Task to complete
Nothing but the records, transcribed verbatim and stripped of images, should appear in the answer.

Given records
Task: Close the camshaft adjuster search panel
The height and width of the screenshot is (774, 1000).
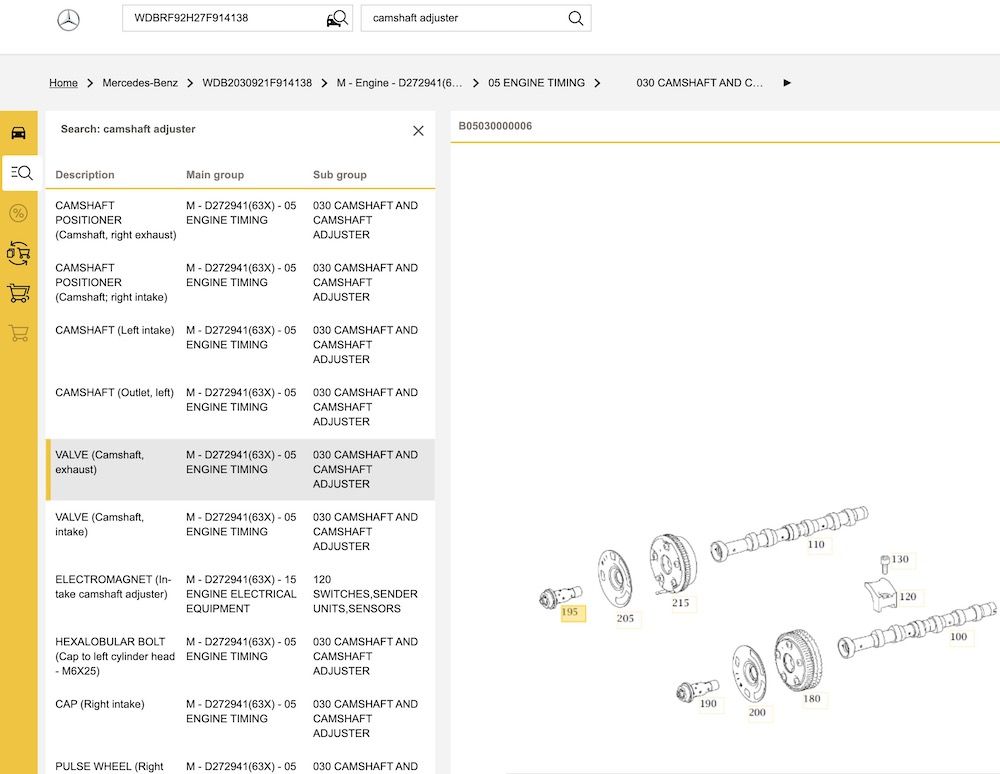Action: point(418,130)
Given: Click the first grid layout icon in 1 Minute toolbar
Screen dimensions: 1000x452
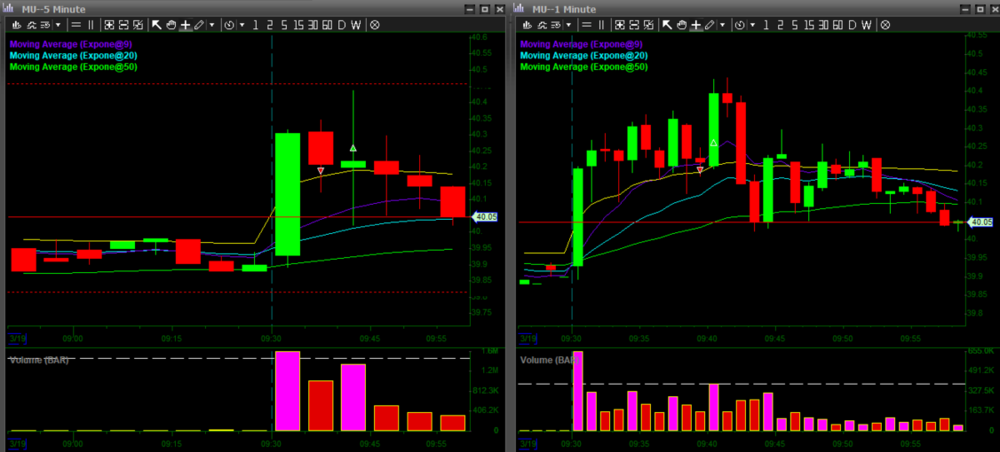Looking at the screenshot, I should coord(620,24).
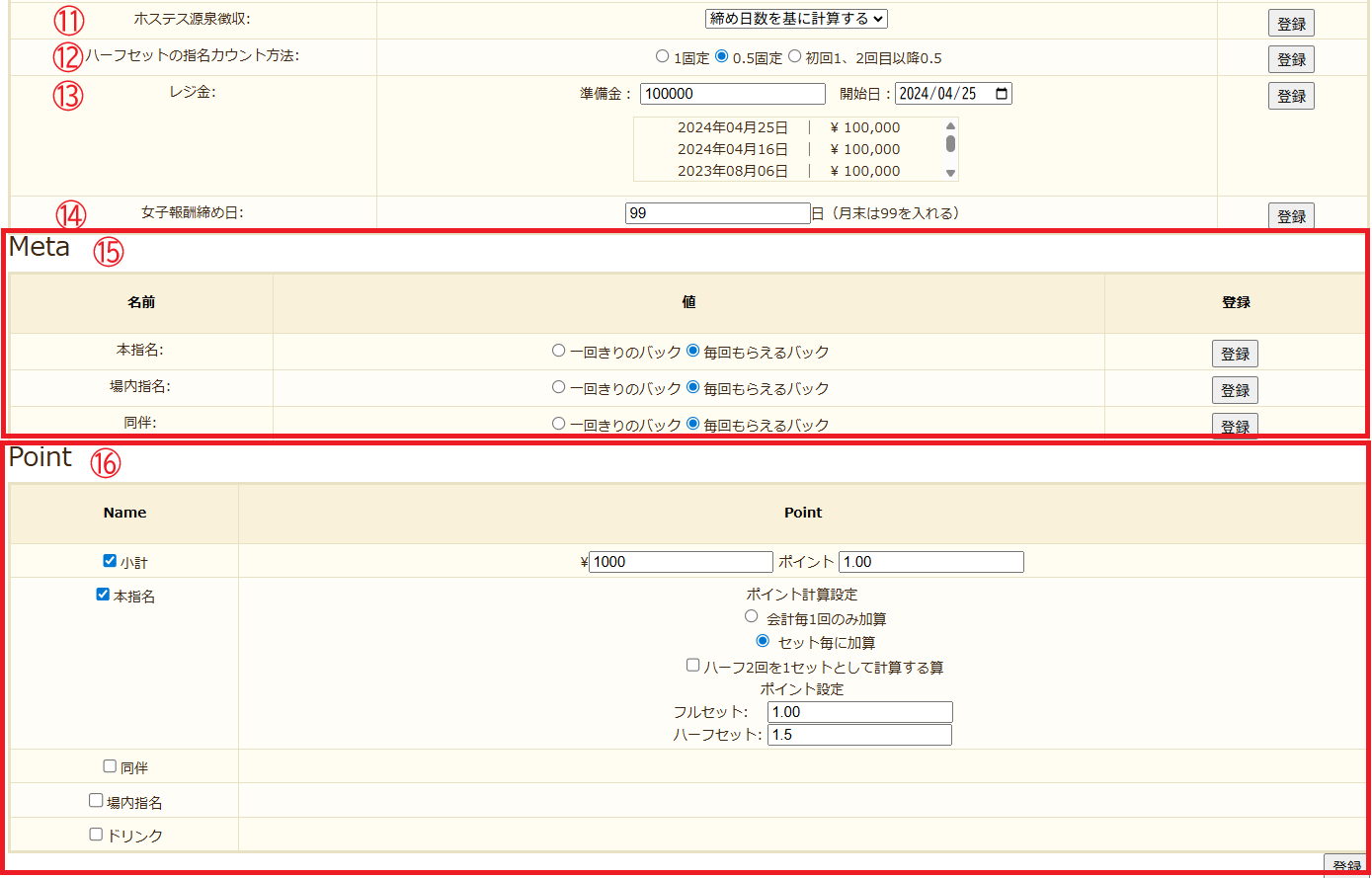The width and height of the screenshot is (1372, 878).
Task: Click 登録 button for レジ金 row
Action: pos(1291,97)
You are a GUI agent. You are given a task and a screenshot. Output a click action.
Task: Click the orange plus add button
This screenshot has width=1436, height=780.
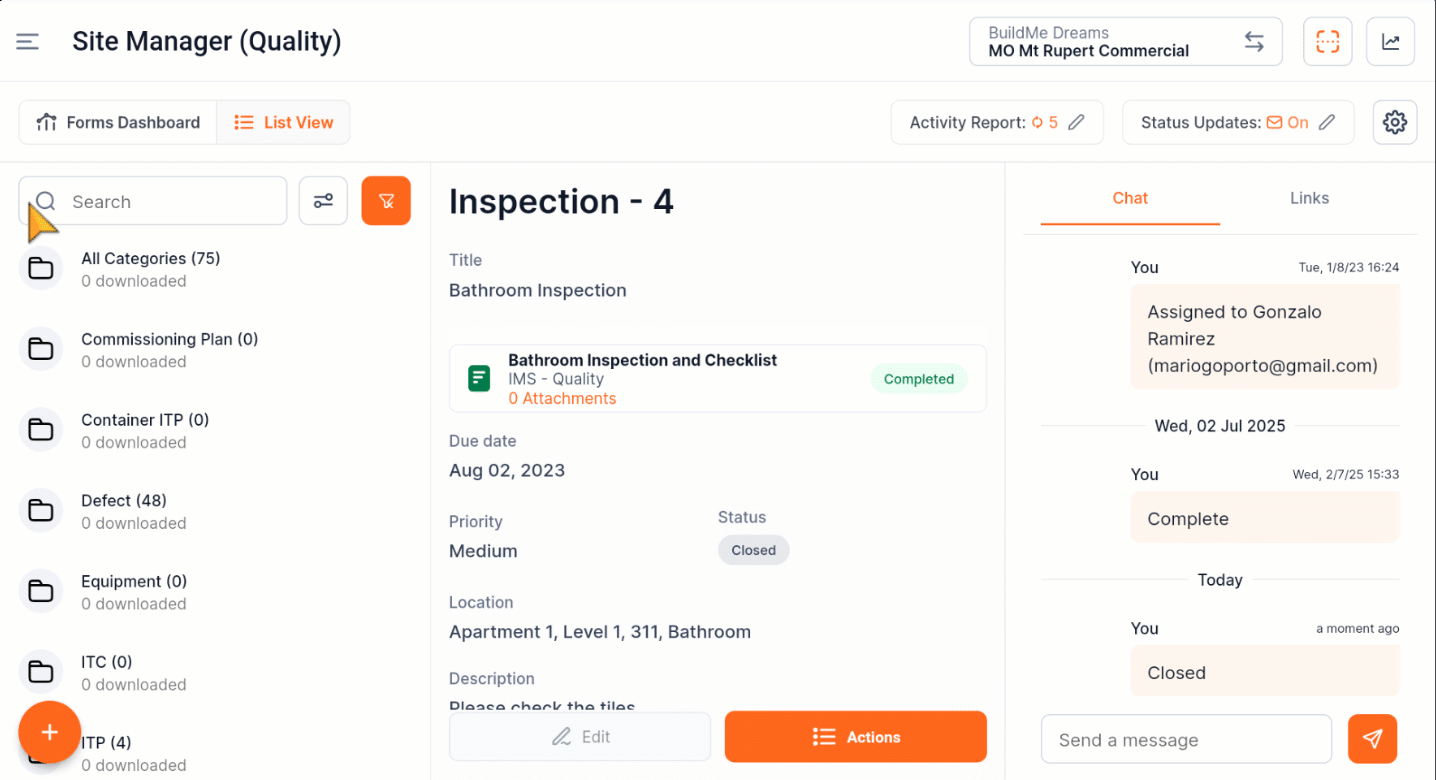[49, 733]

Response for this exercise
Task: Close the camshaft adjuster search panel
The height and width of the screenshot is (774, 1000).
Action: point(418,130)
Given: Click the first grid layout icon in 1 Minute toolbar
Screen dimensions: 1000x452
Looking at the screenshot, I should coord(620,24).
The width and height of the screenshot is (1372, 878).
Task: Click 登録 button for レジ金 row
Action: pos(1291,97)
You are a GUI agent. You are given a task and a screenshot. Output a click action.
Task: Click the orange plus add button
This screenshot has width=1436, height=780.
[49, 733]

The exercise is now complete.